Sponsored Content

Home Movies

Now that he’s put Hollywood in your mailbox, Reed Hastings is watching out for the future of entertainment. And investors, colleagues and friends of Hastings, 45, say they would never bet against his combination of long-term vision and nitty-gritty technical acumen.

Sponsored by 
netflix-open-130.gif
STAR-MAKING MACHINERY: Hastings thinks that with enough subscribers, Netflix can “democratize distribution” in ways that let a wider variety of shows find success.

REED HASTINGS has never met Bob Henkel or his wife, Bobbi. The retired couple lives in remote Robbinston, Maine, population 578, overlooking Passamaquoddy Bay. But Hastings, MS ’88, Gr. ’98, the founder and CEO of Netflix, the online DVD rental company, knows more about how the Henkels spend their cold winter nights than many of their neighbors. The Henkels don’t run into friends at the local video rental shop anymore. Netflix ships the Henkels DVDs every week based on a list of requests that they keep current on the Netflix website. Their movie tastes are quite catholic: favorites include Legally Blonde and Terminator 2, but they’re also fond of DVD collections of British television programs. Lately, Bob and Bobbi have been working their way through 90 episodes of All Creatures Great and Small, a 25-year-old series about the adventures of a Yorkshire veterinarian.

That Netflix, based in Los Gatos, Calif., can offer a choice of 50,000 DVDs on a day or two’s notice to this land’s-end spot is a marvel of logistics. The company has 37 distribution hubs around the country, and every morning the company puts more than 1 million flat red envelopes containing DVDs in the mail.

THE FLIGHT OF THE DVD : How Netflix and the mail put movies at a customer’s fingertips.
Diagram By Nigel Holmes

But the fact that Netflix also is amassing a database that knows all about a Maine volunteer fireman’s love of British comedies—and exquisitely specific film preferences of the rest of its 3.6 million subscribers—is what really excites Hastings. He believes that database will arm Netflix not only to reshape the physical distribution of movies, but also broaden the creativity and variety of movies made. That’s a lofty goal—but one worth taking seriously given Hastings’s success with this dark-horse survivor of the dot-com boom.

* * *

**Exercises**
a. Set down the Netflix article word for word, starting at "Home Movies" and ending at "shows find success.".
b. Write the next part of the Netflix article, picking up after its final sentence.

**Dataset extract**

* * *

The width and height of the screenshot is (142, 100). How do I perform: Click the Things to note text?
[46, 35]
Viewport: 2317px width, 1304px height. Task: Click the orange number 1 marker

* * *

**Responses per task**
a.
Home Movies

Now that he’s put Hollywood in your mailbox, Reed Hastings is watching out for the future of entertainment. And investors, colleagues and friends of Hastings, 45, say they would never bet against his combination of long-term vision and nitty-gritty technical acumen.

Sponsored by 
netflix-open-130.gif
STAR-MAKING MACHINERY: Hastings thinks that with enough subscribers, Netflix can “democratize distribution” in ways that let a wider variety of shows find success.

b.
Between every charming, low-budget hit like Sideways and monster successes like Titanic, there are hundreds of movies and documentaries that would be deeply appreciated by select, but still large, numbers of people—if only they knew such movies existed. “The inefficiency in the movie industry is audience-finding,” Hastings explains. Only a small fraction of movies made annually, perhaps two to three dozen, enjoy big-budget promotion. “We want to democratize distribution,” Hastings says. “If you can look at any film and find the 3 million people who want to see it, that’s the big, big prize. To do that takes great scale. It’s like eBay providing a sweater-knitter in the Sierras with cost-effective distribution. If we have 20 million subscribers, we can do that.”

CHANGING THE WORLD of entertainment might be a surprising goal for an entrepreneur who made his first fortune with a company so nerdy that it made software for other software companies. But investors, colleagues and friends of Hastings, 45, say they would never bet against his combination of long-term vision and nitty-gritty technical acumen. “Reed is one of the very few CEOs I would hand my checkbook to and say: ‘Tell us what you’re doing and please let us invest,’?” says Jay Hoag of Technology Crossover Ventures. Hoag was an early investor in Netflix and today sits on its board. Leslie Kilgore, MBA ’92, left Amazon in 1999 to join Netflix as chief marketing officer. Her faith in Hastings’s strategy and leadership is such that, “I tell people today that I am unrecruitable.”

Hastings grew up on the East Coast. A math whiz at Bowdoin College in Maine, he graduated in 1983 and then served as a Peace Corps volunteer, teaching math in Swaziland for two years. In the late 1980s, he returned to the States and to the vibrant computer science department at Stanford.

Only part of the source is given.